Despite the diverse capabilities of AI in medicine, Aerts and Mak acknowledge its limitations. On an “AI fact sheet” for the tumor-outlining algorithm, the researchers warn that the algorithm may fail to capture tumors less than one centimeter long. They also note the lack of racial diversity in the dataset, which may bias the algorithm.

Despite this, the patient dataset still provides millions of variables in genetic and environmental factors. Other studies by Christiani and his colleagues have used this data to make breakthroughs in personalized medicine — when a patient’s personal information is used to optimize treatment — outside of artificial intelligence.

In 2004, for example, Christiani and his colleagues used the BLCS data to test the efficacy of the lung cancer drug gefitinib for specific subsets of patients.

The results showed that gefitinib inhibited cancer growth by blocking a protein on the surface of cells called EGFR. This study led to the approval of gefitinib for usage in cancer patients with certain EGFR mutations. But it would not have been possible without the patients, tumor samples, and blood samples from the BLCS cohort, Christiani says.

Xinan Wang, a postdoctoral researcher working with Christiani at the School of Public Health, has analyzed how smoking history affects an individual’s response to immunotherapy. By Courtesy of Xinan Wang

Xinan Wang, a postdoctoral researcher working with Christiani at the School of Public Health, has looked at personalized lung cancer treatment under a different variable: smoking history.

Wang took advantage of BLCS’ rich dataset, which ranges from packs per day to years spent smoking, to analyze how smoking history affects an individual’s response to immunotherapy, a treatment approach that trains a patient’s immune system to recognize foreign or mutant proteins on cancer cells.

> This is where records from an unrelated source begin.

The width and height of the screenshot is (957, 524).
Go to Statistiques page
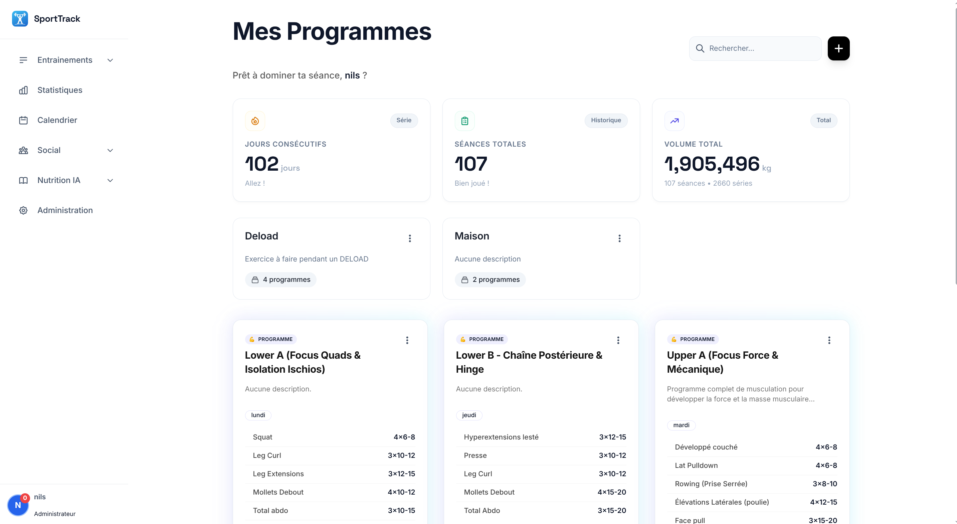pyautogui.click(x=59, y=90)
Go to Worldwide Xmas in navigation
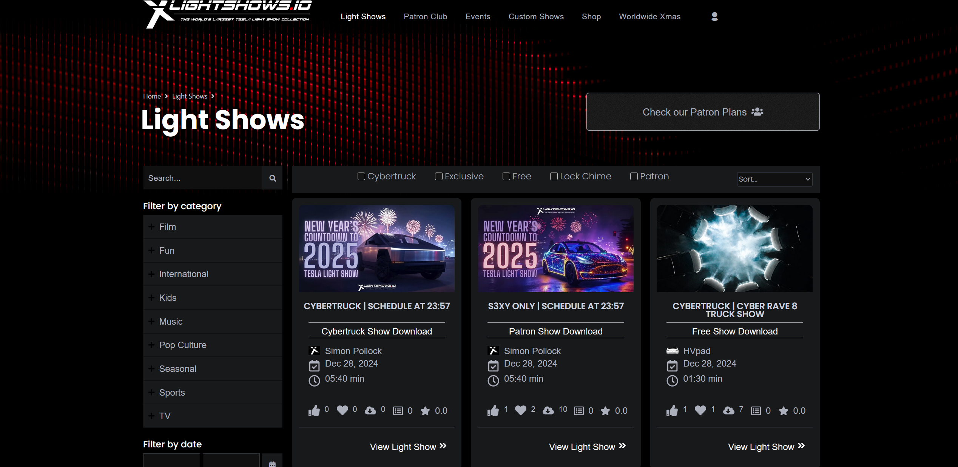 coord(649,17)
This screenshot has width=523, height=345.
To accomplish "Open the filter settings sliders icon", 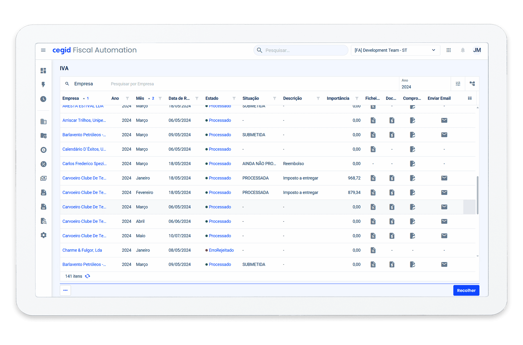I will [458, 84].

“Contradictory to common sense, patients who have a longer history of smoking or who’ve been a more intense smoker tend to have better clinical outcomes of immunotherapy,” Wang says. The researchers hypothesize that severe smoking leads to damaged cells with a higher quantity of mutant proteins. These mutant proteins make it easier to train the body’s immune cells to identify cancer cells.

But in using BLCS’ dataset, Wang, Christiani, and their collaborators are limited by the cohort’s lack of ethnic and racial diversity. This has created a challenge for Wang, for example, who is now looking at how ethnic ancestry affects a patient’s likelihood for having certain cancer-relevant mutations. Diversifying the data set could “potentially provide us the opportunity to learn more disparity issues around lung cancer and lung cancer patients’ survival outcomes,” Wang says.

Wang hopes more patients from different backgrounds will join the data set: “We definitely want to see more patients from the minority to join in the cohort, and we want to see more patients from different parts of the world.”